Authorities are under pressure from Beijing to speed up transfers of positive cases and their close contacts to quarantine centres, fueling angst in the community about draconian measures designed to completely stop the spread of the virus rather than just slow it down.

“By conducting multiple, consecutive rounds of PCR testing we will be able to dynamically detect positive cases as early as possible, as this will help us to reach zero-COVID at community level more quickly,” city health official Hu Xiaobo said.

Sources have told Reuters that Shanghai aims to stop the spread of COVID-19 outside quarantined areas by Wednesday. The target marked a turning point when achieved by other locked-down Chinese cities, allowing them to further ease curbs.

The number of new local transmissions detected on Monday fell to 19,442 from 21,395 the previous day. Shanghai found 550 cases outside the quarantine zones, down from 561 the day before and the fourth consecutive decline.

While Shanghai has not yet said how it will open up, it is working towards that goal by carrying out daily PCR and antigen testing for millions of residents and accelerating quarantine transfers.

China’s COVID elimination strategy requires testing, tracing and centrally quarantining all positive cases and their close contacts.
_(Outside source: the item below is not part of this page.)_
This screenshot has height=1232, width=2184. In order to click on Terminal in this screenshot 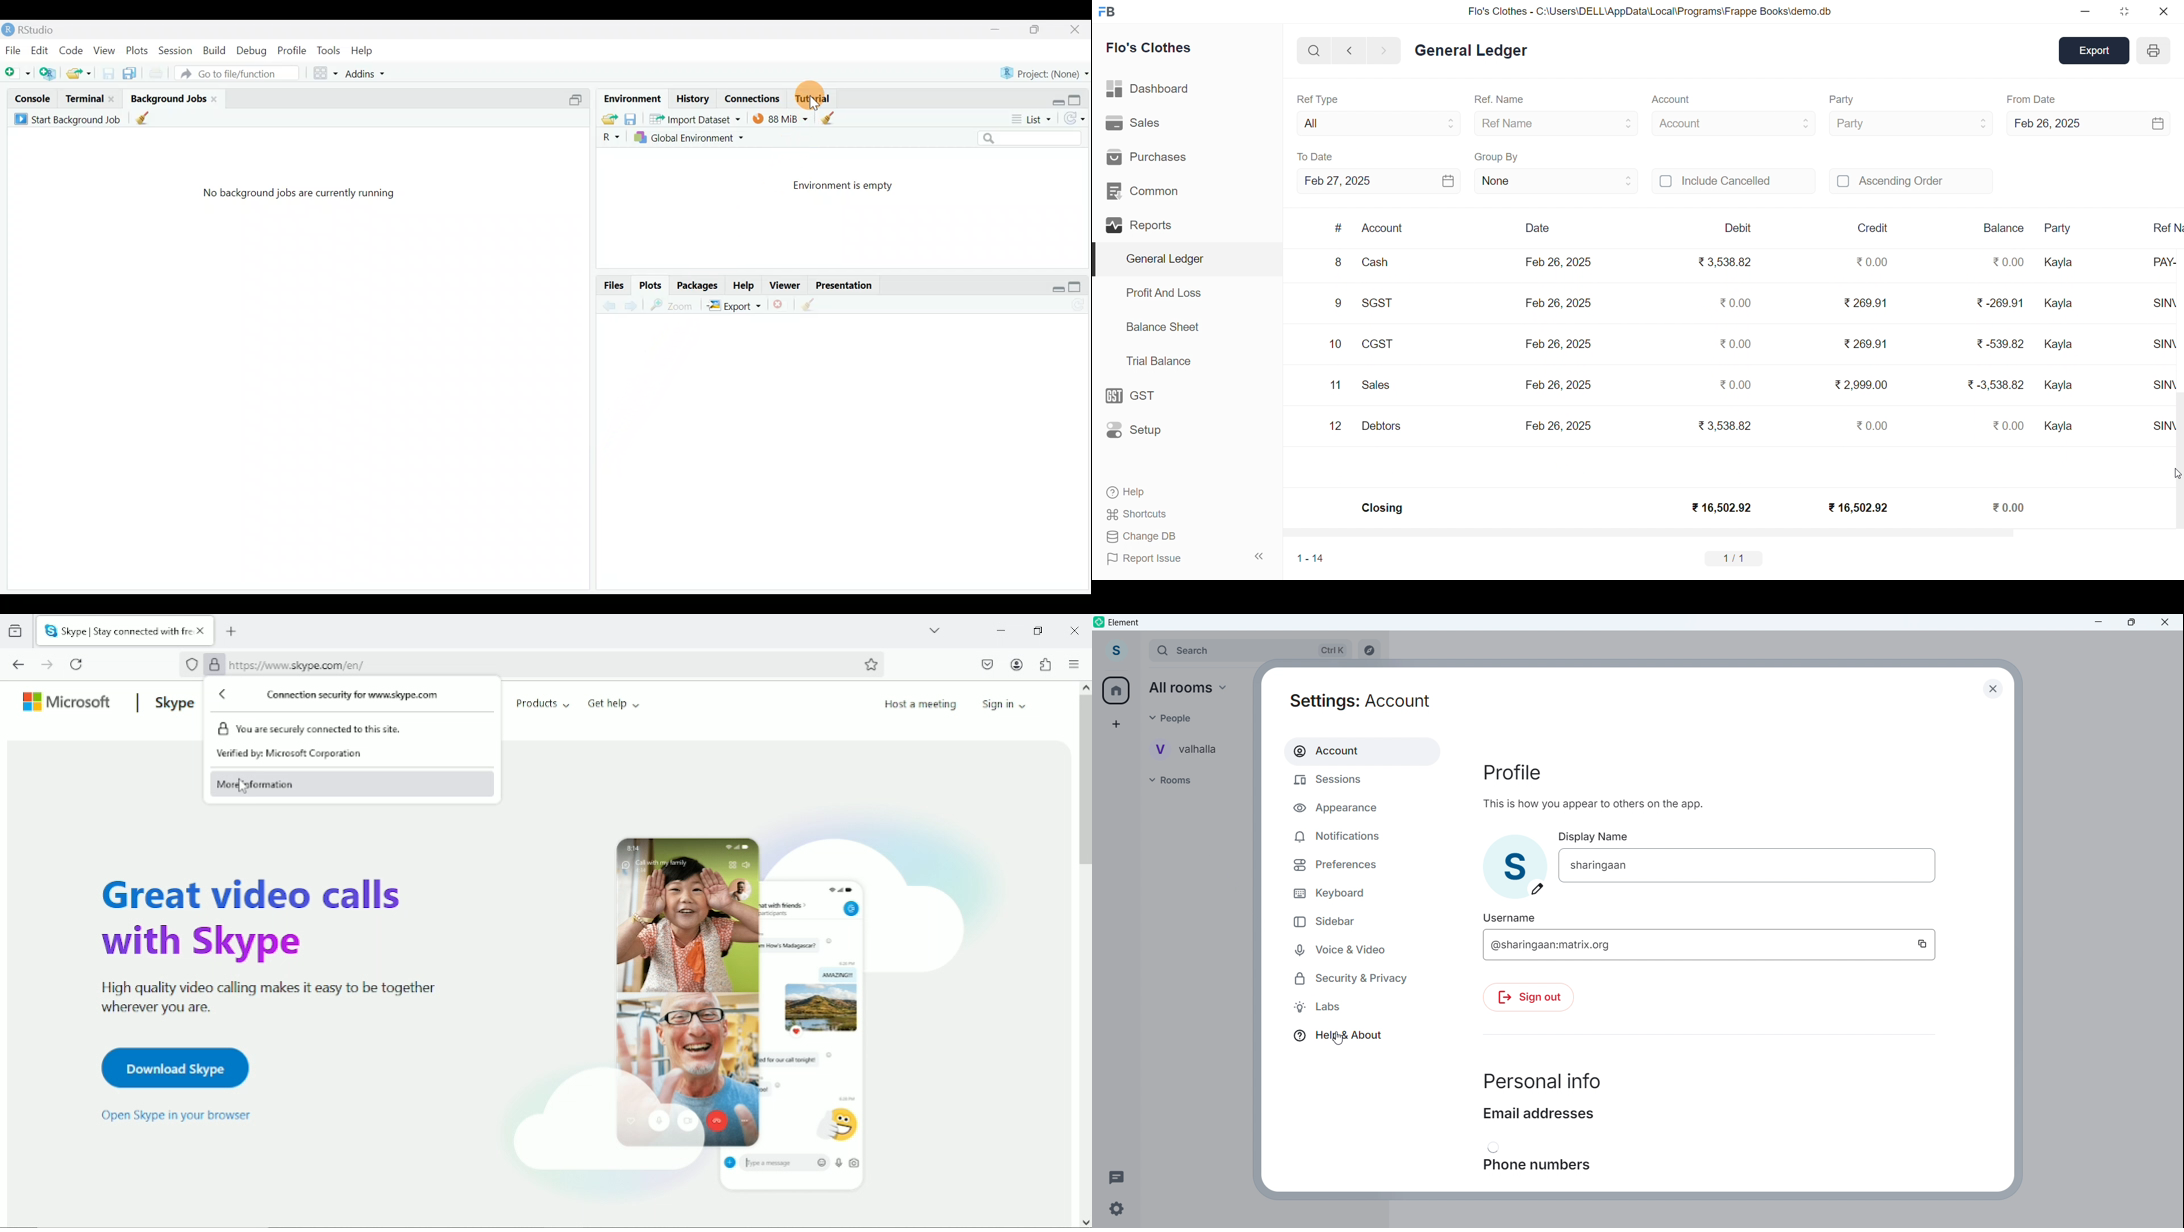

While tens of thousands of people have already been sent to isolation facilities, many more are forced to isolate in their homes due to their proximity to infected people.

The city has eased movement curbs for some people in low-risk areas, but the vast majority of its 25 million population remain in strict lockdown.

Public transport is shut, unapproved vehicles are not allowed on the roads and the only people able to move around relatively freely are the police, delivery drivers, neighbourhood committee members and healthcare workers.

Health experts have called for clarity on how China defines zero transmission outside quarantined areas.

Wu Zunyou, chief epidemiologist at the China Center for Disease Control and Prevention, said on his Weibo account that it meant there were no cases “freely active” among the people.


Quarantine centres such as converted schools and apartment blocks have been criticised by patients as crowded and unsanitary.

Some photos posted on social media on Monday night showed elderly people in wheelchairs, masked up and in protective gear, arriving by bus outside a quarantine centre. Others posted stories of how their relatives, some of whom they said were over 90 years old or babies, were taken to makeshift hospitals in the middle of the night.

Reuters was not immediately able to verify these photos and videos.

Shanghai also reported that seven people infected with COVID-19 died on Monday, all of them elderly and with underlying health conditions, taking its total death toll for the current outbreak to 10.

Numerous Shanghai residents have said that a family member had died after contracting COVID-19 during the current outbreak, but that the cases had not been included in official statistics, fuelling suspicion about the accuracy of data.

Shanghai’s lockdown and restrictions elsewhere in China are taking a toll on the world’s No.2 economy during a key year for President Xi Jinping, who is expected to secure a third leadership term in the autumn.

The city is trying to help some businesses resume production, though under stringent COVID control rules that require many workers to live on site.

SAIC Motor, the Chinese partner of Volkswagen and General Motors, said it was able to resume one-shift production at its Lingang plant on Tuesday.